2.2.2. Ebbene, nel caso concreto, la Corte d’appello ha accertato – con giudizio di fatto non censurabile in questa sede – che l’assegno in questione non presentava “particolari segni (abrasioni, scritturazioni sovrapposte, ecc.) che potessero indurre nel personale della banca il legittimo sospetto di manipolazioni, correzioni o, come nella specie, dell’apposizione di una firma falsa, non corrispondente a quella acquisita sullo specimen agli atti della banca”. E la mancanza di abrasioni o segni particolari è riconosciuta perfino dalla stessa ricorrente (“pur corrispondendo al vero che l’assegno non presentava abrasioni o altri segni (…)”, p. 17). La circostanza, poi, che i beneficiari dell’assegno fossero persone ben note alla banca aveva accresciuto ulteriormente – come correttamente ha rilevato il giudice di appello – il convincimento del personale circa la genuinità del titolo posto all’incasso. Se ne deve inferire, pertanto, che la decisione impugnata è motivata sul punto e conforme ai principi giurisprudenziali di legittimità succitati.

2.3. Il mezzo va, pertanto, disatteso.

3. Con il terzo motivo di ricorso, la San Carlo s.p.a. denuncia la violazione dell’art. 112 c.p.c., in relazione all’art. 360 c.p.c., comma 1, n. 4.

3.1. Il ricorrente denuncia l’omessa pronuncia, da parte della Corte d’appello, sulla deduzione difensiva dell’appellante, contenuta nella comparsa conclusionale, secondo cui il Banco di Sicilia “aveva omesso di dare prova dell’adempimento delle obbligazioni scaturenti dal rapporto bancario”. La Corte territoriale avrebbe, invero, “omesso di pronunciarsi sulla legittimità o meno delle suddette argomentazioni”.

3.2. La censura è inammissibile.

3.2.1. Il vizio di omessa pronuncia può avere, invero, ad oggetto solo domande o eccezioni, e non certo argomentazioni o difese delle parti, il cui omesso esame non è censurabile neppure ai sensi del novellato art. 360 c.p.c., comma 1, n. 5, che si riferisce ai fatti e non alle deduzioni difensive (Cass.,14/06/2017, n. 14802).

3.2.2. Il motivo, poichè inammissibile, non può, pertanto, trovare accoglimento.

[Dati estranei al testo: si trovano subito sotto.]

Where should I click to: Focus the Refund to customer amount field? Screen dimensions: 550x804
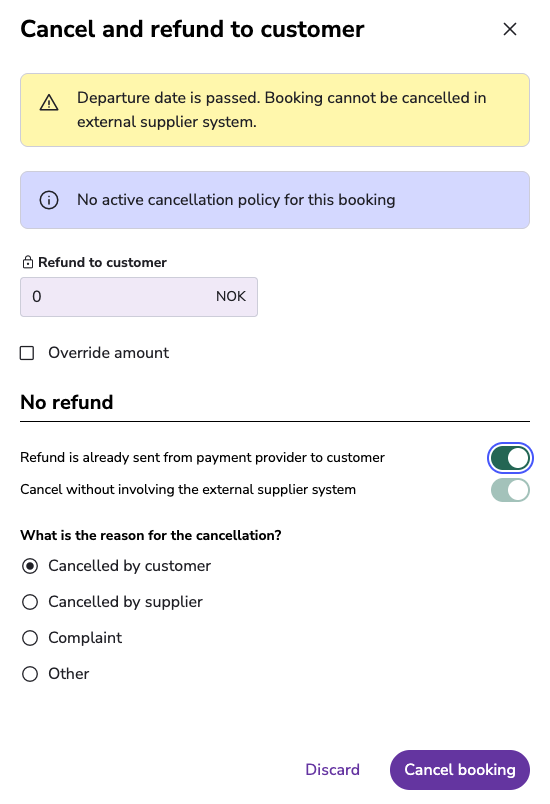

4. Il rigetto del ricorso principale comporta l’assorbimento del ricorso incidentale condizionato.

5. La ricorrente principale va condannata alle spese del presente giudizio.

P.Q.M.

Rigetta il ricorso principale; dichiara assorbito il ricorso incidentale. Condanna la ricorrente principale, in favore della controricorrente, alle spese del presente giudizio, che liquida in Euro 5.500,00, di cui Euro 200,00 per esborsi, oltre spese forfettarie e accessori di legge. Ai sensi del D.P.R. n. 115 del 2002, art. 13, comma 1 quater, dà atto della sussistenza dei presupposti per il versamento, da parte della ricorrente principale, dell’ulteriore importo a titolo di contributo unificato, pari a quello dovuto per il ricorso, a norma dello stesso art. 13, comma 1 bis.

Così deciso in Roma, il 27 novembre 2018.